* Texto fornecido
⟨

Categorias

Copa ‘al dente’

Por Abdon Marinho

Abdon Marinho.
Abdon Marinho.

Das lembranças que tenho de copas do mundo, uma marca até hoje. Era ainda um menino, lá pelo ano de 1982, como a televisão era artigo de luxo, todos nos reuníamos para assistir aquele jogo Brasil x Itália, na casa de vizinhos. Paolo Rossi, num dia de rara inspiração mandou a seleção canarinho para casa. Placar de 3×2 para a Itália. O Brasil se despedia depois de apresentar um dos melhores escretes de todos os tempos.

Não me marcou os gols de Rossi, os três, ou dos dois brasileiros, Sócrates e Falcão (se não me falha a memória). Marcou-me a imagem do Zico exibindo a camisa rasgada, numa falta de um dos zagueiros adversários. Ao que me recordo num quase choro, mostrava a camisa 10 rasgada cobrando uma punição – que não veio.

Os goles que sofremos naquela tarde de julho ou o choro dos mais velhos ante o resultado adverso não me marcaram tanto quanto aquela camisa rasgada.

Lembrava-me do episódio esta semana, no rescaldo da desclassificação da “squadra azurra” no forte jogo contra a celeste uruguaia. O jogo, embora sem envolver o Brasil, me pareceu tão dramático quanto aquele de mais de trinta anos atrás. Duas seleções de larga tradição brigando pelo direito de continuar na competição. Um clima de tamanha adrenalina capaz de provocar atos impensados como do artilheiro Luiz Suárez que além da imensa agilidade dos pés usou até os dentes contra a equipe adversária. Ato, que julgado pela FIFA, o colocou de fora copa e nos privou de seu talento na competição.

⟩

* Material fornecido
⟨

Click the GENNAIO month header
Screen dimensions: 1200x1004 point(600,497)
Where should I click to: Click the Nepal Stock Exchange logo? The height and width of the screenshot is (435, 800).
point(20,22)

⟩

* Produto esperado
Transcreva fielmente, do texto sobre a Copa, o trecho que se inicia com as palavras "Das lembranças que" e se encerra em "todos os tempos.". O material não tem qualquer papel nesta atividade.

* Resposta à tarefa
Das lembranças que tenho de copas do mundo, uma marca até hoje. Era ainda um menino, lá pelo ano de 1982, como a televisão era artigo de luxo, todos nos reuníamos para assistir aquele jogo Brasil x Itália, na casa de vizinhos. Paolo Rossi, num dia de rara inspiração mandou a seleção canarinho para casa. Placar de 3×2 para a Itália. O Brasil se despedia depois de apresentar um dos melhores escretes de todos os tempos.